* [Material supplied]:
··········

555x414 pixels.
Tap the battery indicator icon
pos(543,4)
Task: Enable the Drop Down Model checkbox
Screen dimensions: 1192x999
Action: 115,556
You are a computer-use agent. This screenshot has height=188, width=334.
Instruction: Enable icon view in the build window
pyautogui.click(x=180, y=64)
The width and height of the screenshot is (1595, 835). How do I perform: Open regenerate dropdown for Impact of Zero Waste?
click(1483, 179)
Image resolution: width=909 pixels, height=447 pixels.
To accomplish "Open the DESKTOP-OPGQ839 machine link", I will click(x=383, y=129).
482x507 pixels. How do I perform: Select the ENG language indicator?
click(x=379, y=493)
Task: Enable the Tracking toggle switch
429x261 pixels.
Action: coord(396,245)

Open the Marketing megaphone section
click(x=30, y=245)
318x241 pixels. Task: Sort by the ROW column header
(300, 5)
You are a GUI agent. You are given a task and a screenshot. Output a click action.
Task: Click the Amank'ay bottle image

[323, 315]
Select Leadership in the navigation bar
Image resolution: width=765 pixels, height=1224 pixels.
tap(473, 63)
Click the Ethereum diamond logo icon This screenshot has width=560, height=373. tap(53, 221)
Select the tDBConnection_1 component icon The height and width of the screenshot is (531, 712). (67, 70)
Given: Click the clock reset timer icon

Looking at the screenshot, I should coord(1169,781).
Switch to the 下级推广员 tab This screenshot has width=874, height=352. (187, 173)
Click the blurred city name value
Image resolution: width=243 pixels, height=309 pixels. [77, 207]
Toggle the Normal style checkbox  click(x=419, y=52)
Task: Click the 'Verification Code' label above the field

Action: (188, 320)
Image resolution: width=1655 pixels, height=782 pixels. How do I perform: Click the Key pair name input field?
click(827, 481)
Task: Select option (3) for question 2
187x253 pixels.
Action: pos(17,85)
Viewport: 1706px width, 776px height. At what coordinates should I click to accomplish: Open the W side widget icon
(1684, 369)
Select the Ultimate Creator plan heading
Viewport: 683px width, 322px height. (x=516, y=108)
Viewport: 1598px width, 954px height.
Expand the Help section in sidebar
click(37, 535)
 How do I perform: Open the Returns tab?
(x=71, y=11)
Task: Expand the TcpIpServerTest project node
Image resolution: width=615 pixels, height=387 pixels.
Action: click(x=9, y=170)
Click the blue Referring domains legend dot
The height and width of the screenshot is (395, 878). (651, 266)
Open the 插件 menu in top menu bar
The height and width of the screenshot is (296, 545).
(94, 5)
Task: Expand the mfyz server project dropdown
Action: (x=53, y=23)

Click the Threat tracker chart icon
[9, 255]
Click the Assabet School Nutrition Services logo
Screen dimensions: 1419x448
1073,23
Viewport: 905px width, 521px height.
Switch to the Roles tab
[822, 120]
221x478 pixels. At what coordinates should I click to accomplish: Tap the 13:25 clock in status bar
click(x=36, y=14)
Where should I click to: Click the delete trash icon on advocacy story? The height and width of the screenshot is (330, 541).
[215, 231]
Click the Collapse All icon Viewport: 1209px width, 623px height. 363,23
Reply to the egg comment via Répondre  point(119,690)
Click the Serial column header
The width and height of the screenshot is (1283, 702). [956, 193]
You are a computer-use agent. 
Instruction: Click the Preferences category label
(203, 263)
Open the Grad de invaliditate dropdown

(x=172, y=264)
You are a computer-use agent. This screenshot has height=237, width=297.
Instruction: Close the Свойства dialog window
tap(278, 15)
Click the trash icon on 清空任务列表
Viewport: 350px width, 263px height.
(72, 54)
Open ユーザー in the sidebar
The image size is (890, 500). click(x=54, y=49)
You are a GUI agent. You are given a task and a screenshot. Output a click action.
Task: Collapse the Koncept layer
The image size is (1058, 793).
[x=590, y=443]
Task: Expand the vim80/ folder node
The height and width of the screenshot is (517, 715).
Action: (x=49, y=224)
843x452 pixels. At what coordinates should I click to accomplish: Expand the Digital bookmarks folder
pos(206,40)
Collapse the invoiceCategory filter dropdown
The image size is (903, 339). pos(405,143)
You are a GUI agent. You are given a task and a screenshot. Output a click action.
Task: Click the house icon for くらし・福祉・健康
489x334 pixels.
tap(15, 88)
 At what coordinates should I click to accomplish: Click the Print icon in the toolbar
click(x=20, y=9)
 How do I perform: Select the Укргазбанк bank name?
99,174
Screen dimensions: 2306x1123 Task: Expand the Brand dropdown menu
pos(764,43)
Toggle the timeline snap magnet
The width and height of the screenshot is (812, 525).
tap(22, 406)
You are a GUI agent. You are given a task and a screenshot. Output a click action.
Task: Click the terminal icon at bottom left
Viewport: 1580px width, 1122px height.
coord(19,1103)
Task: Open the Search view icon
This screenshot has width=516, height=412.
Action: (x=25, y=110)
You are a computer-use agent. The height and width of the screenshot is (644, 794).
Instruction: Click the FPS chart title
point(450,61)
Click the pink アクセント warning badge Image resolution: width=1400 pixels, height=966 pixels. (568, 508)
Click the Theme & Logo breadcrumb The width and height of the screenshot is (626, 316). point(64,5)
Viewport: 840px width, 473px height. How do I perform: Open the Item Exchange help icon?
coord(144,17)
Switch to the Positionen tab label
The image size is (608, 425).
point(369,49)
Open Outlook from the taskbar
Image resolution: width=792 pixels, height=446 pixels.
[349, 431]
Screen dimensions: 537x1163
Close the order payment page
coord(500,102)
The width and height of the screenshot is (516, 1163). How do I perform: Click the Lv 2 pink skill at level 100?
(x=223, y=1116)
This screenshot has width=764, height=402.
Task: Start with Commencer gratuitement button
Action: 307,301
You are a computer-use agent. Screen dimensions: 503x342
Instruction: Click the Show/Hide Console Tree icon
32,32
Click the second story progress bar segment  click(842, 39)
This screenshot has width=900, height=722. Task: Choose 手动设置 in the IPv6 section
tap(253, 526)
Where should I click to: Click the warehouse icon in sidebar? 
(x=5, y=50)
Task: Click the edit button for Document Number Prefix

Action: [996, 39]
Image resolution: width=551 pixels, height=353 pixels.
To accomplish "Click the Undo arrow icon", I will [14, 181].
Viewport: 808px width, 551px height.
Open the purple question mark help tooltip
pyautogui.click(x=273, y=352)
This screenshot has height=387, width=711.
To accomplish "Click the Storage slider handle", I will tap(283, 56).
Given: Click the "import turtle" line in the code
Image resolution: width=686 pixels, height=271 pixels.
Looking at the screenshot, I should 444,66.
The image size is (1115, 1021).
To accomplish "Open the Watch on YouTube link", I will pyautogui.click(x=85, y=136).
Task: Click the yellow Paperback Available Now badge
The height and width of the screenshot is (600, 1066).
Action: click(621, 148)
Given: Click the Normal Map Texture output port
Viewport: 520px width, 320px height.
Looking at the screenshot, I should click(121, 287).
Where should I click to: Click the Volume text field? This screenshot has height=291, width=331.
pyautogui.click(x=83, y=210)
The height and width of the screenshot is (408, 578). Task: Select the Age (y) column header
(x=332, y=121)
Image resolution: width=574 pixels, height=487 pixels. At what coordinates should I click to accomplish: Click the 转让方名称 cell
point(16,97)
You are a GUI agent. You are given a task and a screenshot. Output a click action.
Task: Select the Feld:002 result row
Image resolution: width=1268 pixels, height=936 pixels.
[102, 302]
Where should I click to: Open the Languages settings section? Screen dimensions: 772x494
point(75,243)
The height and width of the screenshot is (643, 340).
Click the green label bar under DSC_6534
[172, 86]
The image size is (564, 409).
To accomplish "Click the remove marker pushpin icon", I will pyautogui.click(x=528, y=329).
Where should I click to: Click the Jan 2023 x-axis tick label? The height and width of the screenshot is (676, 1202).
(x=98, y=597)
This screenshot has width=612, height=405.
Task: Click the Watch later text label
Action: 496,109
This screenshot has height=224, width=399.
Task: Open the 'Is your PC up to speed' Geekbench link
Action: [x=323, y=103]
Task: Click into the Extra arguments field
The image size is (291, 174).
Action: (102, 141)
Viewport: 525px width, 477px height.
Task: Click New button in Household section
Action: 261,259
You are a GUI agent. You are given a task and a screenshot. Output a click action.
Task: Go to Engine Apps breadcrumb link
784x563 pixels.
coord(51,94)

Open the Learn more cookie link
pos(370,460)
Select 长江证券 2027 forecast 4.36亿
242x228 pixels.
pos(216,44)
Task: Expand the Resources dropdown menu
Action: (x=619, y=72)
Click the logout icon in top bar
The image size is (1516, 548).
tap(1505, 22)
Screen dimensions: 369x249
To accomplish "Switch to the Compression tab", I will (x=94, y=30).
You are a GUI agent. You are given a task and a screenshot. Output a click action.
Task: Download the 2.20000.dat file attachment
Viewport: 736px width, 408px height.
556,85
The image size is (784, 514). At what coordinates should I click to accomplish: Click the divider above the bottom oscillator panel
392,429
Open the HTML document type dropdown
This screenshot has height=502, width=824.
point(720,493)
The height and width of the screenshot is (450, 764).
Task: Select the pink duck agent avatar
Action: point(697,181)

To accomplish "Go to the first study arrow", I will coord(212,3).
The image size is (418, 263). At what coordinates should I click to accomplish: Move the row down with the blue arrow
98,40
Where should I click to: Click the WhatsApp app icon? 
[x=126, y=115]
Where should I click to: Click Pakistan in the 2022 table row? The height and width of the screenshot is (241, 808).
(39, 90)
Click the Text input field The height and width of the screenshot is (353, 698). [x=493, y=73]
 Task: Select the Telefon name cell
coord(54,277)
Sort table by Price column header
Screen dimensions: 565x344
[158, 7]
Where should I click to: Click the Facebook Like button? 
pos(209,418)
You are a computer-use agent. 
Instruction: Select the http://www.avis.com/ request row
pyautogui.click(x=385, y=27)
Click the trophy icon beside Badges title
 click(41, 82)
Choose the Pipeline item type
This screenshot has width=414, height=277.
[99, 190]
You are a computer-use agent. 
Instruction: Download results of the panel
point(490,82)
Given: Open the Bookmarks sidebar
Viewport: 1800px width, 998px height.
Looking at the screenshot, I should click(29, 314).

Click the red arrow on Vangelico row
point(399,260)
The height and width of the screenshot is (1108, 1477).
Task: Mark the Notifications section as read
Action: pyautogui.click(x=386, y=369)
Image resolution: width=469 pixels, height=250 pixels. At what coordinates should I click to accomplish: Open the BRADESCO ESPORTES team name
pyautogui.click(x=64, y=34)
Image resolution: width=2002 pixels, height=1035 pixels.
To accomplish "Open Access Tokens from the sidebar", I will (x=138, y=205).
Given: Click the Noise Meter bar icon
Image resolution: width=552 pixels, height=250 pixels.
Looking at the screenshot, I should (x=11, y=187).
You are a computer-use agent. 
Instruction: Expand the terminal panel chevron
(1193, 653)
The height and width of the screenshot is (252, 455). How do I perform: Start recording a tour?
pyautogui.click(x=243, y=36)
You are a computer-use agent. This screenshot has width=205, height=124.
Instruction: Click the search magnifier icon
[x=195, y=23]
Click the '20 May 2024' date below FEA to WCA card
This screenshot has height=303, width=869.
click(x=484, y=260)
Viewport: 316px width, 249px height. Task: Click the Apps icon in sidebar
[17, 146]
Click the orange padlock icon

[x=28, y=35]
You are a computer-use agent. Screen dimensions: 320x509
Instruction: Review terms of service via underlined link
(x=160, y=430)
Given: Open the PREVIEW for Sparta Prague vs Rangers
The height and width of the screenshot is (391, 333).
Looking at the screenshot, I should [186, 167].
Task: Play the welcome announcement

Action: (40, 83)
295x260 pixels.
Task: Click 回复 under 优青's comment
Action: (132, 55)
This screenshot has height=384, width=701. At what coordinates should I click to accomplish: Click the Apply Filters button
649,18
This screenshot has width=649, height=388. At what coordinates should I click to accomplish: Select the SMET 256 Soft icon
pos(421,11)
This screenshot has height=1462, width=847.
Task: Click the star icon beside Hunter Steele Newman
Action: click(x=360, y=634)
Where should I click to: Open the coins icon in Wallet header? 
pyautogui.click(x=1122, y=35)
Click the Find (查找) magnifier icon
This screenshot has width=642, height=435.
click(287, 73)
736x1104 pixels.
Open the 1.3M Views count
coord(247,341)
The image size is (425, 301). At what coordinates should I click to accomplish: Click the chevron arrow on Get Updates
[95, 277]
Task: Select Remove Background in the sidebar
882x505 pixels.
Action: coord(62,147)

··········

* [What to work on]: Update the records between the lines holding "Where should I click to: Click the Facebook" and "pyautogui.click(x=243, y=36)", inclusive, by changing every "Instruction" to "Goal" and leaving everything else as it is. Return only those lines.

* [Correct response]:
Where should I click to: Click the Facebook Like button? 
pos(209,418)
You are a computer-use agent. 
Goal: Select the http://www.avis.com/ request row
pyautogui.click(x=385, y=27)
Click the trophy icon beside Badges title
 click(41, 82)
Choose the Pipeline item type
This screenshot has width=414, height=277.
[99, 190]
You are a computer-use agent. 
Goal: Download results of the panel
point(490,82)
Given: Open the Bookmarks sidebar
Viewport: 1800px width, 998px height.
Looking at the screenshot, I should click(29, 314).

Click the red arrow on Vangelico row
point(399,260)
The height and width of the screenshot is (1108, 1477).
Task: Mark the Notifications section as read
Action: pyautogui.click(x=386, y=369)
Image resolution: width=469 pixels, height=250 pixels. At what coordinates should I click to accomplish: Open the BRADESCO ESPORTES team name
pyautogui.click(x=64, y=34)
Image resolution: width=2002 pixels, height=1035 pixels.
To accomplish "Open Access Tokens from the sidebar", I will (x=138, y=205).
Given: Click the Noise Meter bar icon
Image resolution: width=552 pixels, height=250 pixels.
Looking at the screenshot, I should (x=11, y=187).
You are a computer-use agent. 
Goal: Expand the terminal panel chevron
(1193, 653)
The height and width of the screenshot is (252, 455). How do I perform: Start recording a tour?
pyautogui.click(x=243, y=36)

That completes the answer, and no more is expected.